Call & Times

Golden Knights’ run no fluke

- By NEIL GREENBERG

The Vegas Golden Knights, winners of 51 games during the regular season, their first in existence, shocked everyone and made it to the Stanley Cup finals.

To call them a long shot at the start of the season is kind. Prior to their arrival, the high-water mark for wins by an expansion team was 33 wins by the 1993-94 Florida Panthers and oddsmakers in Vegas put the Golden Knights chances at winning the Stanley Cup this year at 20-to-1 odds back in October. Yet to say this team is a fluke or was somehow gifted this Cinderella run is inaccurate.

One of the best indicators of a team’s talent level is goal differenti­al. The more a team outscores its opponents, the stronger that team is, and the Golden Knights’ path through the playoffs was anything but easy.

Vegas had to first get through the Los Angeles Kings, who finished the regular season with a plus-31 goal differenti­al, the seventh-best in the NHL. That proved to be easier than imagined: Vegas swept Los Angeles with shutouts in two of those victories. Then the Golden Knights had to contend with the San Jose Sharks, the eighth-best team in terms of goal differenti­al (plus-25). After that it was a Winnipeg Jets squad that outscored opponents 277 to 218 (plus-59, second-best) during then regular season. And at the end of it all, the Golden Knights are still standing, having defeated those three opponents by a combined score of 43 to 27, giving them the second-best goal differenti­al in the playoffs after their upcoming opponent, the Washington Capitals. If you normalize that goal differenti­al to 60 minutes it becomes the highest this postseason.

And let’s not forget the individual performanc­es, many by players left exposed by their former teams in the expansion draft.

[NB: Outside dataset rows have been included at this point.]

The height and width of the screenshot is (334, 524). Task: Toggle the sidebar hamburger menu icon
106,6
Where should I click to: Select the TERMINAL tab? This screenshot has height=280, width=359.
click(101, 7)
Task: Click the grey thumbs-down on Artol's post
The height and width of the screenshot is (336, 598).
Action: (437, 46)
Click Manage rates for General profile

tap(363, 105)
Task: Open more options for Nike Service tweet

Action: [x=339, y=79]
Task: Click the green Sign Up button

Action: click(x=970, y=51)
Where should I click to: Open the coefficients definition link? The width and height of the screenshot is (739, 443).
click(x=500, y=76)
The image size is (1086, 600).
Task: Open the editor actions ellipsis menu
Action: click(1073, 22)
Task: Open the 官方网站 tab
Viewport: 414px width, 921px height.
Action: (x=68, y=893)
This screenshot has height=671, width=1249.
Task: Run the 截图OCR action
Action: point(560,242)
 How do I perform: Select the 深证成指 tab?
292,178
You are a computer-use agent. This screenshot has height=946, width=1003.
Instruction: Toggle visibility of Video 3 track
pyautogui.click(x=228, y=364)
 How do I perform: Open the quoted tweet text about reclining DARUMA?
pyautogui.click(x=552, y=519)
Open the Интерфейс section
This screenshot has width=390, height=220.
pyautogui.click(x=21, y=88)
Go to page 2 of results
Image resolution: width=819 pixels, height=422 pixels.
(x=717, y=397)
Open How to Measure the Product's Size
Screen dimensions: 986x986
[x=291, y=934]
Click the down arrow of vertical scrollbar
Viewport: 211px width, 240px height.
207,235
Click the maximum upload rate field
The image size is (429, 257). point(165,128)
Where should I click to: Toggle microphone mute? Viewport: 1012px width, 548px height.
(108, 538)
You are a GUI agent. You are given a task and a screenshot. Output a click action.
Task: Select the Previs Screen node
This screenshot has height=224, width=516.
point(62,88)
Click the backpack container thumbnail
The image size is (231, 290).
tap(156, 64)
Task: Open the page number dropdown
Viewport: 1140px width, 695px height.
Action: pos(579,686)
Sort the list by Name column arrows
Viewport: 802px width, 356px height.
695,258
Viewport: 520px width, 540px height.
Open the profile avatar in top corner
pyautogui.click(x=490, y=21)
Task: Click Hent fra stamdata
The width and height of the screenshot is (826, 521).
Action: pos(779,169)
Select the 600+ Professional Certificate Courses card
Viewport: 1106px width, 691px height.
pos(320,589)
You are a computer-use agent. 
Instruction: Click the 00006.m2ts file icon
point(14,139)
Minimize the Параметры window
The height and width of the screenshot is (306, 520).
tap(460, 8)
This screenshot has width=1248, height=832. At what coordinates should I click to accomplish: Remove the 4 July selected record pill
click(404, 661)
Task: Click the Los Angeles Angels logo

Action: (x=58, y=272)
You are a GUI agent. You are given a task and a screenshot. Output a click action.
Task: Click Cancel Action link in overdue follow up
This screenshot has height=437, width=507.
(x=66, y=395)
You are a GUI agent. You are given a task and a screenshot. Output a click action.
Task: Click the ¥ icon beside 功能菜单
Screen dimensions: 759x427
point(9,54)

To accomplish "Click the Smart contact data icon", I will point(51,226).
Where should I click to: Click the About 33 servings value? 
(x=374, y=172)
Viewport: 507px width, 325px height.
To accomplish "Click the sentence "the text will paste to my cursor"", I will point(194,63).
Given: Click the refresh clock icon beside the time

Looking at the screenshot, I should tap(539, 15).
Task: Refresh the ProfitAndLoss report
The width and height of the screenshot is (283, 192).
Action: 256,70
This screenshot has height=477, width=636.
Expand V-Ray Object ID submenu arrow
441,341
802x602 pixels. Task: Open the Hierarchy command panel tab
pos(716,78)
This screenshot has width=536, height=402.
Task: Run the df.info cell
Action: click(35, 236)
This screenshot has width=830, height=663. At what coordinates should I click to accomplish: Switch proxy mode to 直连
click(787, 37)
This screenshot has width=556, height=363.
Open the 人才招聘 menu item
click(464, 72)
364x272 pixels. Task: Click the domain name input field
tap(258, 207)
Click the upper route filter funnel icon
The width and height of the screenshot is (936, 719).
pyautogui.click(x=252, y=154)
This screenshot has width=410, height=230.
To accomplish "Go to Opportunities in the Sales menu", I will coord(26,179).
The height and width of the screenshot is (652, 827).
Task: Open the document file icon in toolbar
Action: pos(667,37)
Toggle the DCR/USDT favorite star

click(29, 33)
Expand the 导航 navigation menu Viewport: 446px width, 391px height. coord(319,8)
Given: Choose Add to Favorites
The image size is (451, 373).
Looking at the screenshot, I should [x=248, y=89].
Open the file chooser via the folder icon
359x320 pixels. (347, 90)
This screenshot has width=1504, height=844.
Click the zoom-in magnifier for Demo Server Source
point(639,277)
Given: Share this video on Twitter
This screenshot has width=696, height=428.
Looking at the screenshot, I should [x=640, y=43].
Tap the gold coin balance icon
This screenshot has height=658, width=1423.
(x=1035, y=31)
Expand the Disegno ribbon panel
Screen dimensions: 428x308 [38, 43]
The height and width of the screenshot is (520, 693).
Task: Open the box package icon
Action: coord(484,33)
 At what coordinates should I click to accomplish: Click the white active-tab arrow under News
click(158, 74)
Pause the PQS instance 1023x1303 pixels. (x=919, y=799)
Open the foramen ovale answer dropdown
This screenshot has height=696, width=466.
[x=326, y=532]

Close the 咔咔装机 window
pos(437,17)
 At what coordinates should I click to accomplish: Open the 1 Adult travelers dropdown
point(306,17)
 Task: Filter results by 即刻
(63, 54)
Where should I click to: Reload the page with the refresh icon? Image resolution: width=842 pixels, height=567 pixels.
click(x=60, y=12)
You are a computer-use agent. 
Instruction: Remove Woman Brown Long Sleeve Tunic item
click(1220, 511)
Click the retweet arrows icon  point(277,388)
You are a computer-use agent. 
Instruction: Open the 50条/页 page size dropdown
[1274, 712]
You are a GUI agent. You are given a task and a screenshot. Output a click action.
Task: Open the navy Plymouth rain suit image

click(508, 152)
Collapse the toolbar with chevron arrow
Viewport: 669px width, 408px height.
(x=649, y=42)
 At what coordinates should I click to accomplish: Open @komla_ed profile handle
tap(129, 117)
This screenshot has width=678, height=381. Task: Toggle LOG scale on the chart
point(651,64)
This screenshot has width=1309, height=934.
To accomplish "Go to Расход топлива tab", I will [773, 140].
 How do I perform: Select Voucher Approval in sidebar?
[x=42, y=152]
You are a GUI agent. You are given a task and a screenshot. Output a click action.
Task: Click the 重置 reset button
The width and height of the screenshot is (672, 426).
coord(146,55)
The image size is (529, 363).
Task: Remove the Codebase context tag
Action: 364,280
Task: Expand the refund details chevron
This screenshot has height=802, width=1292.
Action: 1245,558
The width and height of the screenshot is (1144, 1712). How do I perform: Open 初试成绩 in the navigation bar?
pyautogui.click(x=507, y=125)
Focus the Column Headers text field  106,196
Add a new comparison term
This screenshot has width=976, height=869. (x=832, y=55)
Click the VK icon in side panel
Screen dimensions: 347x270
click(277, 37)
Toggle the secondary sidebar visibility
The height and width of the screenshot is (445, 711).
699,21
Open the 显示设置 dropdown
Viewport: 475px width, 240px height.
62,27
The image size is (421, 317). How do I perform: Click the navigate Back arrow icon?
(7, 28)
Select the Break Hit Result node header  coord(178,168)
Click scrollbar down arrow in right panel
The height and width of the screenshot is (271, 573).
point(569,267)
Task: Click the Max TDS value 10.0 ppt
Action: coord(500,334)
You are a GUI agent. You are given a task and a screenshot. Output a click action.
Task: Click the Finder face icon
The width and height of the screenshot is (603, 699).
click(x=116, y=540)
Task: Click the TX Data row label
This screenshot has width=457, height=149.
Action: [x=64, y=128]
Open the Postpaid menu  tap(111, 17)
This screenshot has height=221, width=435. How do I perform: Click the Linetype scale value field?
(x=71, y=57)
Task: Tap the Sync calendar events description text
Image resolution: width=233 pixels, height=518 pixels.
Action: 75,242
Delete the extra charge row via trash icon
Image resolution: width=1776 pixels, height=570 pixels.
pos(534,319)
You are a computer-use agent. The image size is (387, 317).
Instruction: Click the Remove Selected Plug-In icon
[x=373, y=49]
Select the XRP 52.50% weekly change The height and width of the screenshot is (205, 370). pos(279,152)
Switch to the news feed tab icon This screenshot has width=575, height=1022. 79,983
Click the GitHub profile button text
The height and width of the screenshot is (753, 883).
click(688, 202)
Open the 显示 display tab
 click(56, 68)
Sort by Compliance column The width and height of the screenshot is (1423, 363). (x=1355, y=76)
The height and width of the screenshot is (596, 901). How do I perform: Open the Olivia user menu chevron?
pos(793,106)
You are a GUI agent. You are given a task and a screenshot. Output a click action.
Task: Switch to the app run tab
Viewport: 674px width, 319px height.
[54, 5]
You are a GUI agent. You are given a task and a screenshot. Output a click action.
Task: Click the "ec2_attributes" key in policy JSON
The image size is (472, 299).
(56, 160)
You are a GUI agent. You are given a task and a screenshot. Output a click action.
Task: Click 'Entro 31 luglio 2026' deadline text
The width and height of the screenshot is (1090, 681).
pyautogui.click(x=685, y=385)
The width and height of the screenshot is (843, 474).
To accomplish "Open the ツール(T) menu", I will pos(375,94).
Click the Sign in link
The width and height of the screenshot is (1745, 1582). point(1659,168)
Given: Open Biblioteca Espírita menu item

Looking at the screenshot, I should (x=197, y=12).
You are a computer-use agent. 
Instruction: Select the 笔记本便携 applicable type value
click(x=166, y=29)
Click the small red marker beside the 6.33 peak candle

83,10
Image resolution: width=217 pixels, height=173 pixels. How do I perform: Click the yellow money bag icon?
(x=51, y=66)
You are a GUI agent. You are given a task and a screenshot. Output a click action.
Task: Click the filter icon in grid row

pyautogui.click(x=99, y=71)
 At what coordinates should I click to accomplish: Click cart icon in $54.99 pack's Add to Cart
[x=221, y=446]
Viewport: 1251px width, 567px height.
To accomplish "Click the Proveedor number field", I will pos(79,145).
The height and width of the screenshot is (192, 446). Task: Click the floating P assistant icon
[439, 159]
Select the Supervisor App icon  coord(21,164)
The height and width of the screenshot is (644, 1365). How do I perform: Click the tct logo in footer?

William Karlsson had 18 NHL goals in 183 games and never more than nine in a season before joining the Golden Knights as part of a package from the Columbus Blue Jackets. He rewarded his new team with 43 goals during the regular season, the third-most in the NHL behind Alex Ovechkin and Patrick Laine. In the playoffs, Karlsson has 13 points (six goals, seven assists). Jonathan Marchessau­lt and Reilly Smith, castoffs from the Florida Panthers, were proven performers and continued that throughout the playoffs. Marchessau­lt leads the team with 18 points (eight goals, 10 assists) in 15 games in the Stanley Cup Playoffs and Smith has 16 points. As a top-line trio for Vegas, Karlsson, Marchessau­lt and Smith potted a team-high 10 postseason even-strength goals while allowing only four, the best on-ice performanc­e by any line combo in the playoffs.

Goaltender Marc-Andre Fleury, acquired from Pittsburgh, leads the league with a .947 postseason save percentage this year, a career high, with four shutouts. And he’s stopped 187 of the 199 high-danger chances he has faced, those attempts in the slot and the crease, at even strength.

Even fourth-liner Ryan Reaves, also acquired from the Penguins by general manager George McPhee, has been clutch for Vegas coach Gerard Gallant. At even strength, Reaves and his linemates have outscored opponents 2 to 1, one of those goals a game-winner by Reaves himself, with a 23 to 14 edge in scoring chances. Almost half of those chances (11) have come in high-danger areas, giving Vegas quality looks from a unsuspecti­ng source.

“Everybody on this team has something to prove,” Reaves told Jeff Gordon of the St. Louis Post-Dispatch. “We call ourselves ‘The Golden Misfits’ for a reason. We’re doing a good job of proving everybody wrong.”